▶ Work instruction
Scan the entries for lines with the word "will", then copy those lines.

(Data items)
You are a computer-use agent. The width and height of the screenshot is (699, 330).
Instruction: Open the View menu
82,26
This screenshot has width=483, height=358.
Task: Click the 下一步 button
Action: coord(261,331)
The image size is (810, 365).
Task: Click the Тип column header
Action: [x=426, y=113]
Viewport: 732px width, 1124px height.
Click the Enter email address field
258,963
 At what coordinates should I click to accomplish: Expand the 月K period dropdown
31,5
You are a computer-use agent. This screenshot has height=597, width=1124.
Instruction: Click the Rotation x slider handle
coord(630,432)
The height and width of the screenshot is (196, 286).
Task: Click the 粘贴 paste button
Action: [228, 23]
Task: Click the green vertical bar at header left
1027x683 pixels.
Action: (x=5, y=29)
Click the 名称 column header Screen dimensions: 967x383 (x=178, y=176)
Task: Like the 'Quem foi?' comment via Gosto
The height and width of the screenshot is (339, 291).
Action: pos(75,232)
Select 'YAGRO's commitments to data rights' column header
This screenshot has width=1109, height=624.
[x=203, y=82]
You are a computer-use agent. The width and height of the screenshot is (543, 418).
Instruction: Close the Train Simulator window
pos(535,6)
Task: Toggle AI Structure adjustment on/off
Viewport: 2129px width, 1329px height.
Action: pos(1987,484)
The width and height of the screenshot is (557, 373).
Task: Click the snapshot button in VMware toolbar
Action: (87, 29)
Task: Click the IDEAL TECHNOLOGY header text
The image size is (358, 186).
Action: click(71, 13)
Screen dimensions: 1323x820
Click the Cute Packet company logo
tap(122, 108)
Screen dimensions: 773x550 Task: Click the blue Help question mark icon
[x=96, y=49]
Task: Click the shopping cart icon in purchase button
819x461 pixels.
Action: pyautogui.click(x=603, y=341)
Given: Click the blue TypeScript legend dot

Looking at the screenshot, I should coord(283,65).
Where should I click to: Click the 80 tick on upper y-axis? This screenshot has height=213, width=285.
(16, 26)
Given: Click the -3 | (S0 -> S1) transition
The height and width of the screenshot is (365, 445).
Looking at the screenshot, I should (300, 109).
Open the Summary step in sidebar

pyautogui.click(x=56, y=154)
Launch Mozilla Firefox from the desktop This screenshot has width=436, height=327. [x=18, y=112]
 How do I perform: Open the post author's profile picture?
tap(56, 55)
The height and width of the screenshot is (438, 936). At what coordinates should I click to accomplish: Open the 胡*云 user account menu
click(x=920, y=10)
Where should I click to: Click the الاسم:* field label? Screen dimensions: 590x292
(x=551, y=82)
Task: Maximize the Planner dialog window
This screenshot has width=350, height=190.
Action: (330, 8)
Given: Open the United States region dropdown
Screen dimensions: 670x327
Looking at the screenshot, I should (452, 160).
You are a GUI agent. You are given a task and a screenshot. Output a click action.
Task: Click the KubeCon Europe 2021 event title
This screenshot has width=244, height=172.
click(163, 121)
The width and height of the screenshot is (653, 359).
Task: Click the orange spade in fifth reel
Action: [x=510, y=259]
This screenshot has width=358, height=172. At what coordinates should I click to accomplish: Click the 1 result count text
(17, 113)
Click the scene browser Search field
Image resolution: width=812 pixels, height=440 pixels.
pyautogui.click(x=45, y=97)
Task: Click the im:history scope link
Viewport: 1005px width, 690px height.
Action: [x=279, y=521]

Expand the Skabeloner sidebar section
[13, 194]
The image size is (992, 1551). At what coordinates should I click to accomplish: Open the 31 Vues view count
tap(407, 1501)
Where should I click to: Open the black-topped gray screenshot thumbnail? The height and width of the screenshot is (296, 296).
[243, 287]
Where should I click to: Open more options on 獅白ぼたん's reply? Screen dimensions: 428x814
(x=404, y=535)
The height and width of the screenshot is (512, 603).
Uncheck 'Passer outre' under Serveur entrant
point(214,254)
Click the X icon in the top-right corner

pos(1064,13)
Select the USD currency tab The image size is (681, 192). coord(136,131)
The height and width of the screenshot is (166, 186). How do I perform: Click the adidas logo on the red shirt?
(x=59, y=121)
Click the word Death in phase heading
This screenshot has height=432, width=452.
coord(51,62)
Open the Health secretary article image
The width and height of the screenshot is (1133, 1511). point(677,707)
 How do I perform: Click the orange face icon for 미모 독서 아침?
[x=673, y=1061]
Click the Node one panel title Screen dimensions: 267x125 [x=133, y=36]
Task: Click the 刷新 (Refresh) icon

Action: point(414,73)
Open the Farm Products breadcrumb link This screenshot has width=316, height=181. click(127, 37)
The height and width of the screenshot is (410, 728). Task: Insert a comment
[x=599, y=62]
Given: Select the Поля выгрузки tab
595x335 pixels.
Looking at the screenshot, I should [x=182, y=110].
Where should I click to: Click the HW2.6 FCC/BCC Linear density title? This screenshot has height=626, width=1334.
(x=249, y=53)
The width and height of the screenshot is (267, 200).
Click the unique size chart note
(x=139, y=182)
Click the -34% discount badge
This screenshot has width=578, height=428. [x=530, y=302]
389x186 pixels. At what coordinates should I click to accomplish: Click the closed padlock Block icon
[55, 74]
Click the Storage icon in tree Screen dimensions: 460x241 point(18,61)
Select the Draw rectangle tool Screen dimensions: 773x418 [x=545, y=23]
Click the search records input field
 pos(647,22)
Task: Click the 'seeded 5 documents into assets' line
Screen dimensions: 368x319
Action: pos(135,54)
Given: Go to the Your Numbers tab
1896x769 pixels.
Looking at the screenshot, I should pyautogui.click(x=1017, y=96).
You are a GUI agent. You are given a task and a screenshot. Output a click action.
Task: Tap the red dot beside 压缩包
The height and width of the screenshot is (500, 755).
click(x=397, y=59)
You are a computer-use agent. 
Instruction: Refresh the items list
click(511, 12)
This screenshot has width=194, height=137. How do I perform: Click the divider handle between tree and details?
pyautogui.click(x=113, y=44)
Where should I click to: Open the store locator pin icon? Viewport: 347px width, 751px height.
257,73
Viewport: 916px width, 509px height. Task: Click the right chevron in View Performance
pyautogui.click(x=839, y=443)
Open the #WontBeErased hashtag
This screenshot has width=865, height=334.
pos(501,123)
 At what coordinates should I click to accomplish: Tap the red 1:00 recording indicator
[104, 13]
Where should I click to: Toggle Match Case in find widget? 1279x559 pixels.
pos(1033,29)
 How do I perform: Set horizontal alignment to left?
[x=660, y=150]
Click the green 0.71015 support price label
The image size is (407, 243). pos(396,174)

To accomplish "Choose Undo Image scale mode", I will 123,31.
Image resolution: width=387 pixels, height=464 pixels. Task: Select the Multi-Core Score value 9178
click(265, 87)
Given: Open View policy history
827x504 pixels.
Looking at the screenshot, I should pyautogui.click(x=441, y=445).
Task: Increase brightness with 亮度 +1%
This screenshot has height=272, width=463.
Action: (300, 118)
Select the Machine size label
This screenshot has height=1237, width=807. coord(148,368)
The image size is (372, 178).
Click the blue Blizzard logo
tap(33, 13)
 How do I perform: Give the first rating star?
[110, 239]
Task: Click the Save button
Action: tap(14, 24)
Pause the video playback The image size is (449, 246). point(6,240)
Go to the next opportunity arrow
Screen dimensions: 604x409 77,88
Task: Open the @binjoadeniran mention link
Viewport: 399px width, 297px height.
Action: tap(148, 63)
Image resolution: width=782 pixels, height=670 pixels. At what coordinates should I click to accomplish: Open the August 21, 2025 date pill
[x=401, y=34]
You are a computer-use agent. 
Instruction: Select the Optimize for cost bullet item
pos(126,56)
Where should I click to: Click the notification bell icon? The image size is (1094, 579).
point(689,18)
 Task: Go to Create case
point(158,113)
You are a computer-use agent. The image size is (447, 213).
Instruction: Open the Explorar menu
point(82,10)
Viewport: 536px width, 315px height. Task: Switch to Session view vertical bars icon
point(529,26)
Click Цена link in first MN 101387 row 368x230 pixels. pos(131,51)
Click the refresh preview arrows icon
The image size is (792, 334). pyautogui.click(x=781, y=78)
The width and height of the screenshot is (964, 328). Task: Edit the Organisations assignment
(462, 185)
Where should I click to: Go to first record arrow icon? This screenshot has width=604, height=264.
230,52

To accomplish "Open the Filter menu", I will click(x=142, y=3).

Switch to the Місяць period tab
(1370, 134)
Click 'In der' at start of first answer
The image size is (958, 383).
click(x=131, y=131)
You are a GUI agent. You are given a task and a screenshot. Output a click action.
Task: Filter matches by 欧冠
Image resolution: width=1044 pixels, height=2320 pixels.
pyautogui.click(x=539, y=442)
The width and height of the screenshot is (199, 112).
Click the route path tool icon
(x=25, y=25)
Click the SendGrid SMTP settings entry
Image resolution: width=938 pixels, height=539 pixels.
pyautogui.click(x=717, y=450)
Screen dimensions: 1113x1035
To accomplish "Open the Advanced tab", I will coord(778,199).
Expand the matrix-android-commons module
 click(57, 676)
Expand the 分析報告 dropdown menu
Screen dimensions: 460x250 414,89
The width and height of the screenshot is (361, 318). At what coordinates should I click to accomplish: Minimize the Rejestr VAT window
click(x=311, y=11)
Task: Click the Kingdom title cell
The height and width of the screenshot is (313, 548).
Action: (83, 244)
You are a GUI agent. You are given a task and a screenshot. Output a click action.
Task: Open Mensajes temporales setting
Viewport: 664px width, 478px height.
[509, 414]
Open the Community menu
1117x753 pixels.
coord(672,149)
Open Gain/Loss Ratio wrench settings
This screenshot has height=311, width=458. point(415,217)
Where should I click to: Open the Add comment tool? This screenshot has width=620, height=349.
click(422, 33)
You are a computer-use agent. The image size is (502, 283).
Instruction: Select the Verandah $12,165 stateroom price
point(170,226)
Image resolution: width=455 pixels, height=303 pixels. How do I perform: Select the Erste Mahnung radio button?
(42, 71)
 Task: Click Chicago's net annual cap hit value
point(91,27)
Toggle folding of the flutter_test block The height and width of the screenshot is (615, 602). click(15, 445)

▶ Solution to this problem
To accomplish "Choose Undo Image scale mode", I will 123,31.
To accomplish "Open the Filter menu", I will click(x=142, y=3).
To accomplish "Open the Advanced tab", I will coord(778,199).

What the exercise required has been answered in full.